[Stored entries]

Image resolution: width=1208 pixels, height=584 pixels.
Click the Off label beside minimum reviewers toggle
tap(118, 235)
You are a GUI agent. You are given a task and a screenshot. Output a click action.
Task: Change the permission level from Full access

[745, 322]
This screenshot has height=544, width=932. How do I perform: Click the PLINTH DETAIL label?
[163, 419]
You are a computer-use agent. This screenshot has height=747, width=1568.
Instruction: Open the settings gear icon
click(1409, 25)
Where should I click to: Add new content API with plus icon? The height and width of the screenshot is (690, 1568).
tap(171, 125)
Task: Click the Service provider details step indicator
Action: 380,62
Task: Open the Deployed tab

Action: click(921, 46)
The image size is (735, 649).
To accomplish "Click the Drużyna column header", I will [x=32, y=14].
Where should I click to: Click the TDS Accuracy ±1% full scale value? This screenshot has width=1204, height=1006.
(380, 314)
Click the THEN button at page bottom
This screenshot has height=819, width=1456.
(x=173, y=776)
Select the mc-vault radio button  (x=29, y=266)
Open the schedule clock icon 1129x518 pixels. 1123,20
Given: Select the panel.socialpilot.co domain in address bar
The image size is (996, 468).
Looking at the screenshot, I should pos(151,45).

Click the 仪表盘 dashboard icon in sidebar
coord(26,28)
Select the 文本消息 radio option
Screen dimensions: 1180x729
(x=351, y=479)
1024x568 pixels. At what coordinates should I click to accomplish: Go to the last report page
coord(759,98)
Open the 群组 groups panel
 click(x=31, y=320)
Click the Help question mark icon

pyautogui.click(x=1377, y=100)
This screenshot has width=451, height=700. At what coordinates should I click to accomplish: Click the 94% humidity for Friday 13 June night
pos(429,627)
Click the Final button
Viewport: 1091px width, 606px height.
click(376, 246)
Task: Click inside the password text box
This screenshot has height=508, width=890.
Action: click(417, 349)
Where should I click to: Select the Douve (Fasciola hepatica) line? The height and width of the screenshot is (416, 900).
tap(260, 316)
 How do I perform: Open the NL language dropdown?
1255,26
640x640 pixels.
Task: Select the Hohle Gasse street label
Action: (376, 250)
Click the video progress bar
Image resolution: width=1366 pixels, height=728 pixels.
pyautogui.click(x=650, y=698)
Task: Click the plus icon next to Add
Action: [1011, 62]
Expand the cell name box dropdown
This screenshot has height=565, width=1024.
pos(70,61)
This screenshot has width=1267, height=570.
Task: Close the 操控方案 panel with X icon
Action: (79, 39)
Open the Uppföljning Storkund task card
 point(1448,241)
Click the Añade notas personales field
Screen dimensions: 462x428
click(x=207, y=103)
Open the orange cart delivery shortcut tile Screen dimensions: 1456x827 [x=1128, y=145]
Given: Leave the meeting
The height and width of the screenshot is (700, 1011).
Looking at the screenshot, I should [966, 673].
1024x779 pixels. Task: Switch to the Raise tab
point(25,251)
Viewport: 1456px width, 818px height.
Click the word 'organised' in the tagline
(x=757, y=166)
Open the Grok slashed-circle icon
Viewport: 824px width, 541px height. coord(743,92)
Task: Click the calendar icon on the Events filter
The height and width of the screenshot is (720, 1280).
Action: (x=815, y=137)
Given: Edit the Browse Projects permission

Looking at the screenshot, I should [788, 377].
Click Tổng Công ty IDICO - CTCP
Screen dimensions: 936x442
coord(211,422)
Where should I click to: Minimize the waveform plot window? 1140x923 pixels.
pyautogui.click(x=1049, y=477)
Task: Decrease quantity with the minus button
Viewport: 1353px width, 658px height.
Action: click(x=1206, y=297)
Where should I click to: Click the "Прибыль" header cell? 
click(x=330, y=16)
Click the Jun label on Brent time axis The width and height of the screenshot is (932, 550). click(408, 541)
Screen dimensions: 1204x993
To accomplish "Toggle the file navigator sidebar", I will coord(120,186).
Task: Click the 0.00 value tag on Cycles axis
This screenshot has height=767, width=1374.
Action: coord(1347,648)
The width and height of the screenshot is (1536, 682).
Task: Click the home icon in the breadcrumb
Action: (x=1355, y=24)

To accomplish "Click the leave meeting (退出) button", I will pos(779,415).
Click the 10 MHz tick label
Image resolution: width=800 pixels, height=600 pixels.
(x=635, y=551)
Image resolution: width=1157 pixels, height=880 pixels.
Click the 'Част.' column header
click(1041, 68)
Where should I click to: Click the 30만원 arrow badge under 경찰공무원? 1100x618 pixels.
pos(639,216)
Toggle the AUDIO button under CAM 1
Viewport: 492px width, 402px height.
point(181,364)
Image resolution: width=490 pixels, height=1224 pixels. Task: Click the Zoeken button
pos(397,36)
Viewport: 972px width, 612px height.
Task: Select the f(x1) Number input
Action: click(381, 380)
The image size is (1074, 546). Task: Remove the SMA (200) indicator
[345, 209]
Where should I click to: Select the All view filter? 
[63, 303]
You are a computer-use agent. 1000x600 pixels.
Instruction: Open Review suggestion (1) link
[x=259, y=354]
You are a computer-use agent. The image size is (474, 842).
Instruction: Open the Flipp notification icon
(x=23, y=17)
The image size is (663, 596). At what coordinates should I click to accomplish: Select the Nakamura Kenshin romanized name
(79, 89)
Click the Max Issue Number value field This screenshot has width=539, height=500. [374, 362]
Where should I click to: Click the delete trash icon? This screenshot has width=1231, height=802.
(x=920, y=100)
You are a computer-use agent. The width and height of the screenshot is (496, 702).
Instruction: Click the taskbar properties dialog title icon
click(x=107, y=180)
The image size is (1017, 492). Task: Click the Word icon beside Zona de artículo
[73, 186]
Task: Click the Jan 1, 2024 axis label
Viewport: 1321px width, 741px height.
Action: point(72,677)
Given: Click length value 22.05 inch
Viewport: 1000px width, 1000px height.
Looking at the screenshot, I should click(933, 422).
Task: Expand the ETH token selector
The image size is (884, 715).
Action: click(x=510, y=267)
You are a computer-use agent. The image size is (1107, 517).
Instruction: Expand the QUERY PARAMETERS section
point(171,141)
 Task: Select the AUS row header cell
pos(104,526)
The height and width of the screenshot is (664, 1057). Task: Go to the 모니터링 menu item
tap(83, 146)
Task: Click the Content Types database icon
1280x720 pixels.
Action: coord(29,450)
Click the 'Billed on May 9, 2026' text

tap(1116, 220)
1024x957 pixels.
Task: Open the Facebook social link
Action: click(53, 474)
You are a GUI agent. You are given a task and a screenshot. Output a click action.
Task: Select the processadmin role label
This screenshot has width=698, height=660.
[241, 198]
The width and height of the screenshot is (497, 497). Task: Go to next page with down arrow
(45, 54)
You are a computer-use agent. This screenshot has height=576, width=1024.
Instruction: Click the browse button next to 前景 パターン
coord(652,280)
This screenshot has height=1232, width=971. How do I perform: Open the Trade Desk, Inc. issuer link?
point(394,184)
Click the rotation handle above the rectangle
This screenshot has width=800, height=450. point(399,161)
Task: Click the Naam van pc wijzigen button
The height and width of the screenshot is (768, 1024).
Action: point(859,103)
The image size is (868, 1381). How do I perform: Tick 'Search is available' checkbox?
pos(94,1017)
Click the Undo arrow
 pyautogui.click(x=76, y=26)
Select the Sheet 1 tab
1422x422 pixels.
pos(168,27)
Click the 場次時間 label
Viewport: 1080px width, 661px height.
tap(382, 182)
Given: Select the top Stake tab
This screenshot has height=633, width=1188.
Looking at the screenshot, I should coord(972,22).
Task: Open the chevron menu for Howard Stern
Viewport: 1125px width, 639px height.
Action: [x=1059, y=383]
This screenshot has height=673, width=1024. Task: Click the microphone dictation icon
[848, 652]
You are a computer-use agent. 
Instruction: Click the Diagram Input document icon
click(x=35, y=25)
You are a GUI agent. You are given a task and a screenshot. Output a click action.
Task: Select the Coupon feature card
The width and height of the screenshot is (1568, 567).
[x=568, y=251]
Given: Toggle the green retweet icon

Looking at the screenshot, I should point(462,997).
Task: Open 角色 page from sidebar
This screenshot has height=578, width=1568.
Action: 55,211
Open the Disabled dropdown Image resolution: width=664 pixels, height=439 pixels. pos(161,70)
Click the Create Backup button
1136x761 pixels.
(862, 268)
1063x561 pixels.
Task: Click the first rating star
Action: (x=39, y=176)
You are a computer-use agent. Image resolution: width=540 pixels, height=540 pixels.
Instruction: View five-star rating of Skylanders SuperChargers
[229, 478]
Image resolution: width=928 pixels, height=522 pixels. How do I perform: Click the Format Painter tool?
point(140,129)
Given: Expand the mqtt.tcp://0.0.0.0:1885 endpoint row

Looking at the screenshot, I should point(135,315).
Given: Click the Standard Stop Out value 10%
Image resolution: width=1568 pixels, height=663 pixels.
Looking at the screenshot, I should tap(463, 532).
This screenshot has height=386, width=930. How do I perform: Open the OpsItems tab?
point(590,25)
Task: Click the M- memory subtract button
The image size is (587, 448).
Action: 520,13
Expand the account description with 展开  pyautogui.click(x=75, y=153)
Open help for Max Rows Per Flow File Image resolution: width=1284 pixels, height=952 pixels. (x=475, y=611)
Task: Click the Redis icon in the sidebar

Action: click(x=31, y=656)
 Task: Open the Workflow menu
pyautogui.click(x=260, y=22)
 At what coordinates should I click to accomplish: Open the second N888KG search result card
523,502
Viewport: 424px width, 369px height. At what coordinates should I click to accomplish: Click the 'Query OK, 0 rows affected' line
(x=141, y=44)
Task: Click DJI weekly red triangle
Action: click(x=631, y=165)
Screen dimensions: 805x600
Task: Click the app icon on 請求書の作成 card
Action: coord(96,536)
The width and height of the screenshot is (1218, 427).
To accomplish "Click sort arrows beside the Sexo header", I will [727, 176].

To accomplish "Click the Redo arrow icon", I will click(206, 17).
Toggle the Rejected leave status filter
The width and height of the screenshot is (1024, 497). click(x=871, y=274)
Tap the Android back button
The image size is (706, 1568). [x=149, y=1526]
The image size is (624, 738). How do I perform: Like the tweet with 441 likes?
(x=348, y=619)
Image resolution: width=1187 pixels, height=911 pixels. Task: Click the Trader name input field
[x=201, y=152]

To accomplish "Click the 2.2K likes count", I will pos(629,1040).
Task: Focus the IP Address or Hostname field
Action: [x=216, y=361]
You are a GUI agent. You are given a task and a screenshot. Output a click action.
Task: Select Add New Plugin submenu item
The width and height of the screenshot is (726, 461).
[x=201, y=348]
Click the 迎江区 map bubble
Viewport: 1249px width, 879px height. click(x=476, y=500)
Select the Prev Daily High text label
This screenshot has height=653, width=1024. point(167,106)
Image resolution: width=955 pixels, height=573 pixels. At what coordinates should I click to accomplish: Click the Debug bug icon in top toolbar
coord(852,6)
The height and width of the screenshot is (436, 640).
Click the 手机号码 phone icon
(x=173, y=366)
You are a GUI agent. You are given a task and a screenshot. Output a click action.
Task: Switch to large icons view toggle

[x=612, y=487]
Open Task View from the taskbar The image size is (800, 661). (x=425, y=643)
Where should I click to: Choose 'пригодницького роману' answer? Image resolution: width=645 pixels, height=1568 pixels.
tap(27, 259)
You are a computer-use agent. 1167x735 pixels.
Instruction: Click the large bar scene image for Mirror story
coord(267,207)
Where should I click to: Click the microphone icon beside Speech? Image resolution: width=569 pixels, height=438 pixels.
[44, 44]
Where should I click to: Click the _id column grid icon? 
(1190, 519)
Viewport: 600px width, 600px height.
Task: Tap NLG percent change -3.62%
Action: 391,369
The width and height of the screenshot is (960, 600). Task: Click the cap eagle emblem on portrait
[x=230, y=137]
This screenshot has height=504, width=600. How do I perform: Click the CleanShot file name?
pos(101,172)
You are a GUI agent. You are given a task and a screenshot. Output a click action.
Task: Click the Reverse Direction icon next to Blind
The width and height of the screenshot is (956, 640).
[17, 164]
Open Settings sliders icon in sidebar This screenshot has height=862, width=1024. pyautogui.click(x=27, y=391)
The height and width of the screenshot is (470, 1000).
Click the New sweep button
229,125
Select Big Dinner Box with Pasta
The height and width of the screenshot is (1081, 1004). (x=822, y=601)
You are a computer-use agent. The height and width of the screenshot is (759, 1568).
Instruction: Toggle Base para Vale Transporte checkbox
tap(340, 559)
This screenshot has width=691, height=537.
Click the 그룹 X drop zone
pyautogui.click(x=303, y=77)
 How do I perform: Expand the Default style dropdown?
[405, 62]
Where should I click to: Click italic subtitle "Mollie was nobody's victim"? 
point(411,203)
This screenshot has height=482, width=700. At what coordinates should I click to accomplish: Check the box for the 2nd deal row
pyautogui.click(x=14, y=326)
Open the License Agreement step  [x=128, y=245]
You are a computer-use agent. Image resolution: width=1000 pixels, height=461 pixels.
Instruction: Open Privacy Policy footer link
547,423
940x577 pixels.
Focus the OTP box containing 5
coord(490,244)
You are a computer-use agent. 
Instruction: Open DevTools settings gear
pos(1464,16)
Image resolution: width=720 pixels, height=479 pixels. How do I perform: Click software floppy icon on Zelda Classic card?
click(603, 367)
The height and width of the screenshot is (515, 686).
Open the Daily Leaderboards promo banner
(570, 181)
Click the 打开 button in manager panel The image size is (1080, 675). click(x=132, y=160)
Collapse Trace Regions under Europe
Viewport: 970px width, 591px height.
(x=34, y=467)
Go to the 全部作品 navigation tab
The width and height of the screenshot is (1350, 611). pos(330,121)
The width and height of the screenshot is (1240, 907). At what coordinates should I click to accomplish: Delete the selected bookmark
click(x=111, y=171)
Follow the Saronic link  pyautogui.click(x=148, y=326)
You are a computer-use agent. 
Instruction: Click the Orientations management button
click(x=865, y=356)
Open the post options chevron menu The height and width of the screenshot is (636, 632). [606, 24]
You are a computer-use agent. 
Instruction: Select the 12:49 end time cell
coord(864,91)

#### Exercise directions
Find the number of lines in the data above that contain "radio". Please give that number alone.

#### Response to this task
2